To illustrate the taxonomic view of groups or individuals, consider the following = Several people together might be "Russians", but some of them entrepreneurs, some members of the Communist Party, some with advanced degrees, some illiterate, some rich, some poor, some Orthodox Christians, some atheists, some of Tatar origins, some Finnish, some speaking Ukrainian at home, some Yiddish, some old, some young, some female, some male, some from Moscow, some from remote villages, some veterans of the Great Patriotic War, some dissidents against militarism, etc.

Now we have to factor in the insights of Simmel [ID]. Any one person, certainly any defined group of people, will combine the categories of identity in many different patterns, and these patterns are subject to historical change.
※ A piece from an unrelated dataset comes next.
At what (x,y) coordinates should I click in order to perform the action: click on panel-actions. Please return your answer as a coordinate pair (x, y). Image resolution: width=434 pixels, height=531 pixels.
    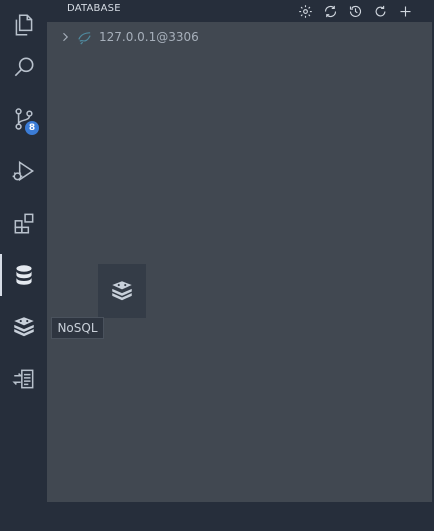
    Looking at the image, I should click on (355, 11).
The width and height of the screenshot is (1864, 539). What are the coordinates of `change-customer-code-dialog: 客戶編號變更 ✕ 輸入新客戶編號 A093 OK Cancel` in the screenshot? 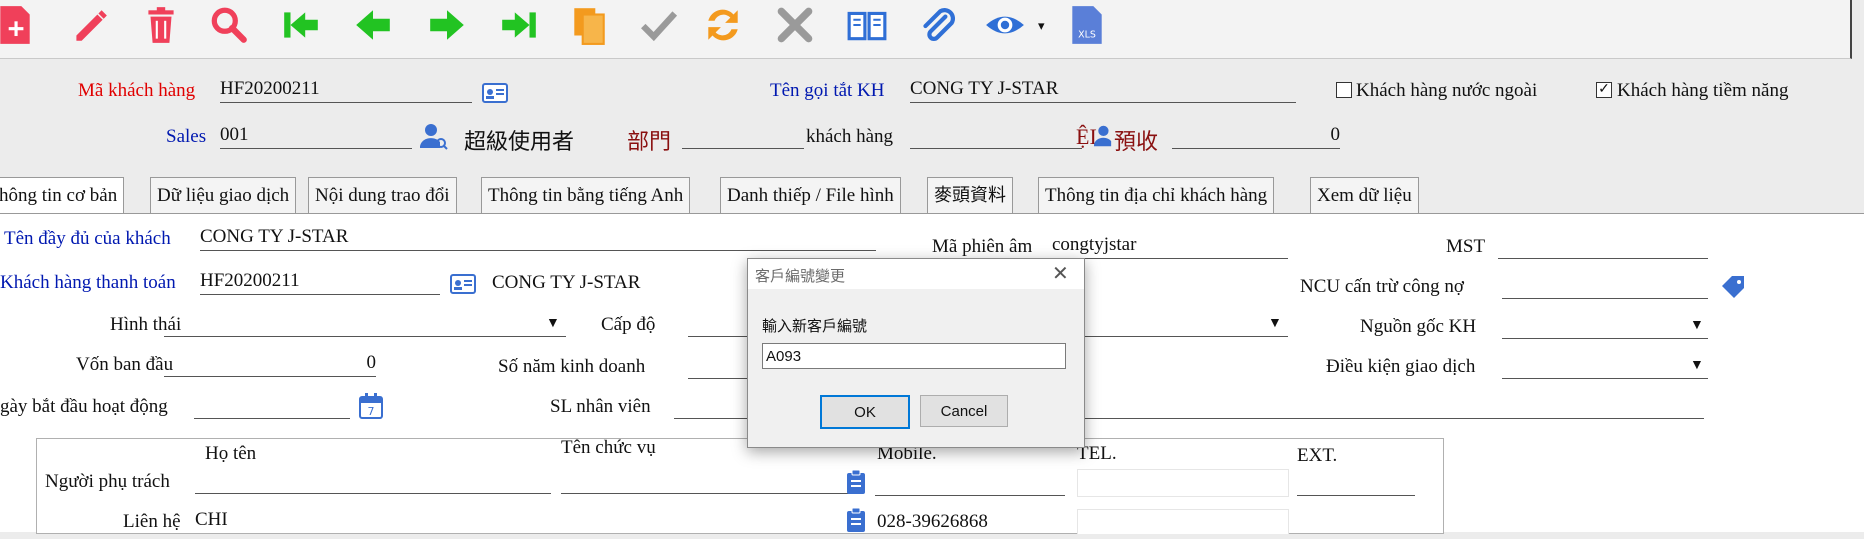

Yes, the young grow old, if they are lucky, but the other categories also evolve over time in the life of individuals and groups

The blending of these several categories no doubt gives rise to a rich variety of PERCEIVED INTERESTS in any larger population. Thus any big historical moment will reflect a rich variety of motivations and will discover them in patterns of factional harmony and discord within and among the groups suggested here.

Remember these words of caution about "taxonomies".